La filiale logistique d’Eurotunnel ne suit pas la même courbe que son aînée et perd 5 points d’activité. Le Groupe n’affiche pas de pertes, mais la déduction des chiffres affichés le montre. «L’Ebitda est stable à 10 millions d’euros, la baisse des charges d’exploitation ayant compensé la baisse du chiffre d’affaires. Celui-ci est lié à la baisse de l’activité transport de céréales et aux grèves SNCF en France qui ont paralysé le réseau national au mois de juin en bloquant les poste d’aiguillage», explique l’entreprise.
Côté projet, Eurotunnel pourra compter sur de nouvelles ressources avec «ElecLink», futur lien électrique entre le Continent et la Grande-Bretagne.
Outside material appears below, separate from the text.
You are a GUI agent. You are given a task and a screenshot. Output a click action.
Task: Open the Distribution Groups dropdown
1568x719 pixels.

Prometteur, ce projet a conduit Eurotunnel à acquérir les 51% des actions de la filiale qu’il partage avec Star Capital. Signée en mai dernier, l’opération suit son cours, indique le transporteur franco-britannique. Ces futures nouvelles recettes, grâce à un droit de péage supplémentaire, s’ajouteront dans un ou deux ans au chiffre d’affaires du groupe. Au premier semestre, celui-ci s’élève à 582 millions d’euros (+2% par rapport au premier semestre 2015).
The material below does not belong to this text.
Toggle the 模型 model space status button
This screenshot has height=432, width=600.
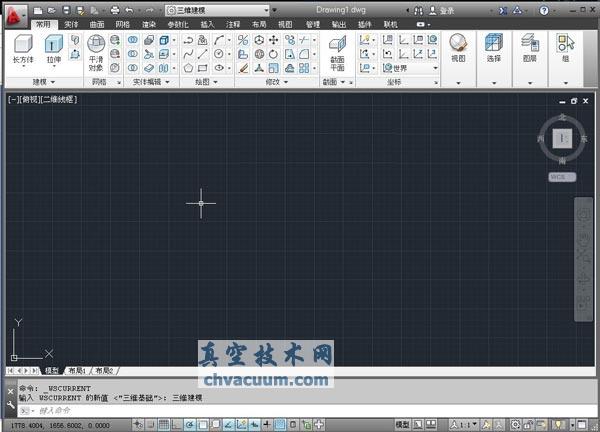click(x=402, y=425)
Une attente sereine avant les conséquences du Brexit. «Les charges d’exploitation du Groupe sont quasi stables (+1%) pour le semestre. Pour la liaison fixe, les charges d’exploitation sont en hausse de 5% à 204 millions d’euros, une augmentation due à la croissance de l’activité ainsi qu’aux coûts supplémentaires générés par le renforcement des mesures de sûreté», détaille encore le Groupe. La direction de ce dernier fait actuellement poser de nouvelles barrières autour de son site afin de le préserver de l’incursion des migrants. Au chapitre du bénéfice (net consolidé), Eurotunnel l’estime à 60 million d’euros (+29 millions d’euros par rapport au 1er semestre 2015). Le futur s’annonce positif pour le Groupe. Pour autant, l’incertitude demeure quant aux conséquences du Brexit. Une fois voté, celui-ci pouvait produire des «conséquences positives» plaidait pourtant le Groupe dernièrement. Désormais, celui-ci se montre beaucoup plus mesuré : «Les mécanismes et les mesures de sortie du Royaume-Uni de l’Union européenne devant encore être définis, il est difficile de prévoir l’impact sur l’environnement macroéconomique et politique, et donc sur le transport transmanche et les activités du Groupe. Néanmoins, le Groupe n’attend pas d’impact significatif sur ses activités à court terme et l’activité reste actuellement dynamique», explique vaguement Eurotunnel, qui table une perspective légèrement différente vu l’arrêt de MyFerryLink : 535 millions d’euros d’Ebitda (à taux de change d’une livre sterling pour 1,27 euro, moyenne du premier semestre 2016) pour 2016 et 579 millions d’euros (même taux de change). Avec près de 300 millions d’euros en trésorerie au 30 juin, GET peut envisager le futur proche de manière sereine.
1. Ebitda : revenu avant intérêt, impôt, dotations aux amortissement, et provisions sur immobilisation.